The first weeks of the trial were devoted to selection of a jury, a process that told me little about the defense that my attorneys planned to use. But in late November I discovered that my attorneys had prepared a defense that would virtually portray me as insane, and that they were going to force this defense on me in spite of my bitter resistance to it.

For the present I will not review in detail what happened between late November 1997 and January 22, 1998. Suffice it to say that the judge in my case, Garland E. Burell, decided that my attorneys had the legal right to force their defense on me over my objections; that it was too late for me to replace my attorneys with a certain distinguished attorney who had offered to represent me and had stated his intention to use a defense not based on any supposed mental illness; and that it was too late for me to demand the right to act as my own attorney.

This put me in such a position that I had only one way left to prevent my attorneys from using false information to represent me to the world as insane: I agreed to plead guilty to the charges in exchange for withdrawal of the prrosecution's request for the death penalty. I also had to give up al right to appeal, which leaves me with a virtual certain of spending my life in prison. I am not afraid of the death penalty, and I agreed to this bargain only to end the trial and thus prevent my attorneys from representing me as insane. It should be noted that the defense my attorneys had planned could not have led to my release; it was only intended to save me from the death penalty.
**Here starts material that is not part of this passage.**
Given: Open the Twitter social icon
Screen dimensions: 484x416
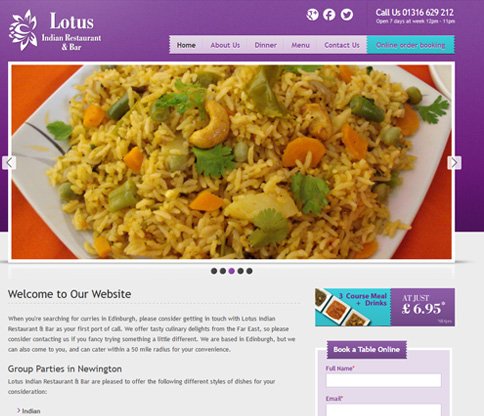Looking at the screenshot, I should (x=347, y=15).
By concealing their intentions from me and discouraging me from finding anohther attorney before it was too late, my attorneys have done me very great harm: they have forced me to sacrifice my right to an appeal that might have led to my release; they have already made public the opinions of supposed experts who portray me as crazy; and they have caused me to lose my opportunity to be represented by a distinguished attorney who would have portrayed me in a very different light.

Perhaps I ought to hate my attorneys for what they have done to me, but I do not. Their motives were in no way malicious. They are essentially conventional people who are blind to some of the implications of this case, and they acted as they did because they subscribe to certain professional principles that they believe left them no alternative. These principles may seem rigid and even ruthless to a non-lawyer, but there is no doubt that my attorneys believe in them sincerely. Morever, on a personal level my attorneys have treated me with great generosity and have performed many kindnesses for me. (But these can never compensate for the harm they have done me through their handling of my case.)

Recent events constitute a major defeat for me. But the end is not yet. More will be heard from me in the future.